=== Extracted entries ===

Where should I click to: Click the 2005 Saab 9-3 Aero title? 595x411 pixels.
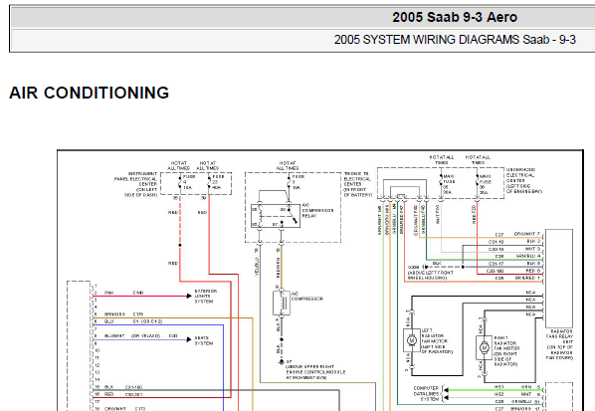(455, 17)
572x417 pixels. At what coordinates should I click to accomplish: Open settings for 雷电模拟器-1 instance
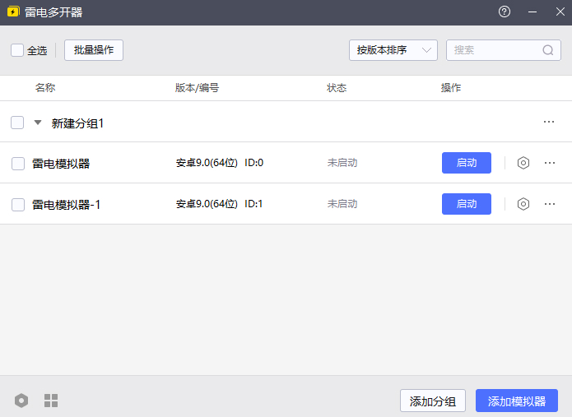[523, 204]
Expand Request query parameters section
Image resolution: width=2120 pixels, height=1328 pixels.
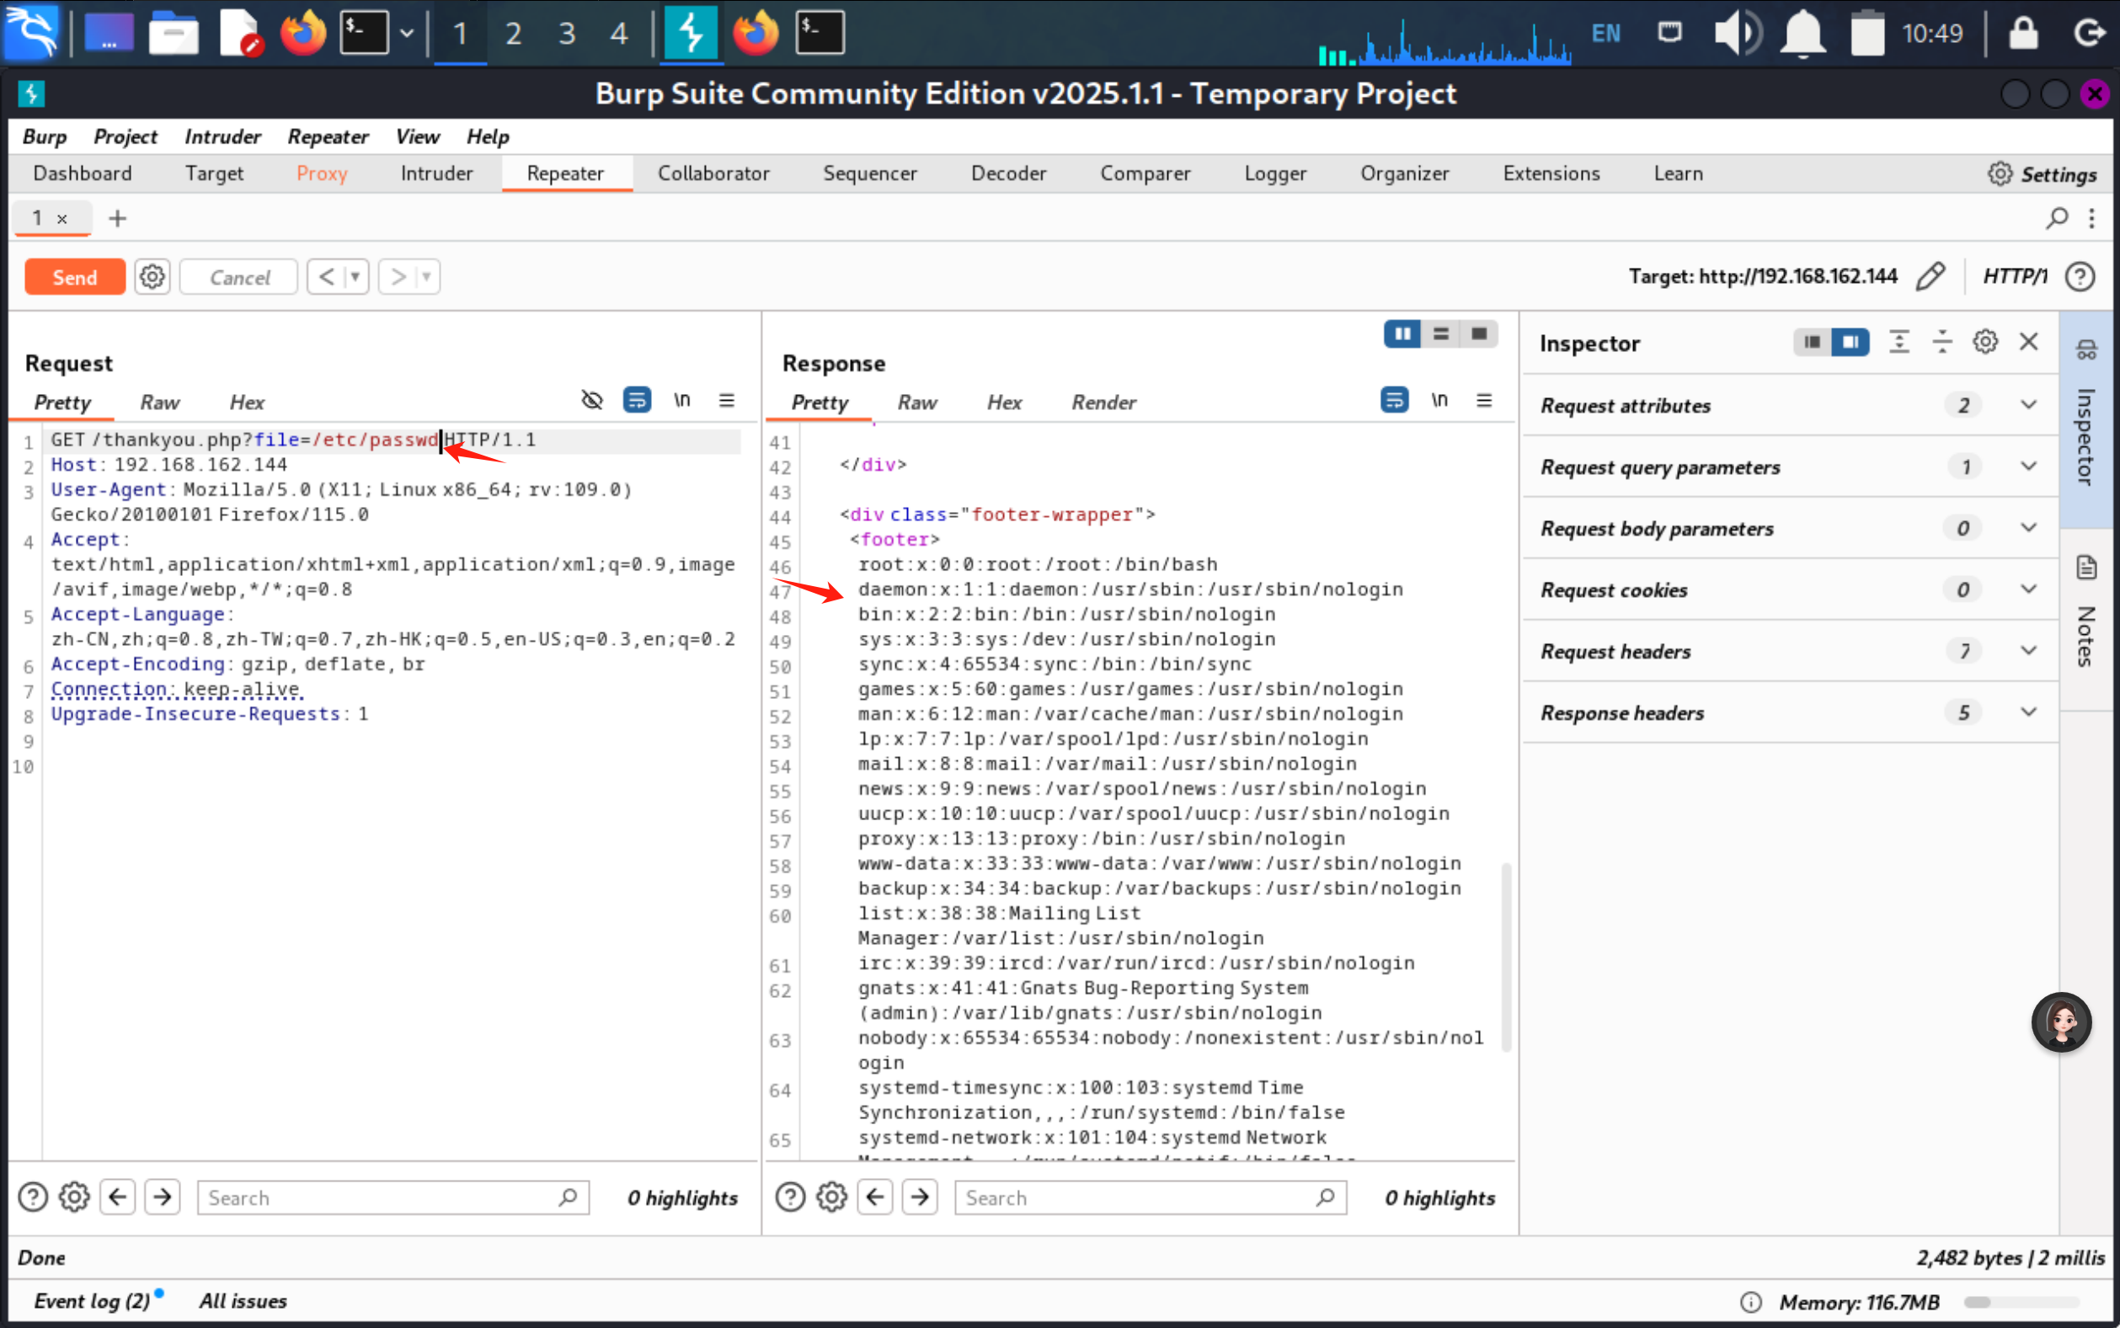2028,466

===

[Task goal]:
Repeat the rows above word for word, leaving the pictures out of your answer.

[Solution]:
Where should I click to: Click the 2005 Saab 9-3 Aero title? 595x411 pixels.
(455, 17)
572x417 pixels. At what coordinates should I click to accomplish: Open settings for 雷电模拟器-1 instance
[523, 204]
Expand Request query parameters section
Image resolution: width=2120 pixels, height=1328 pixels.
2028,466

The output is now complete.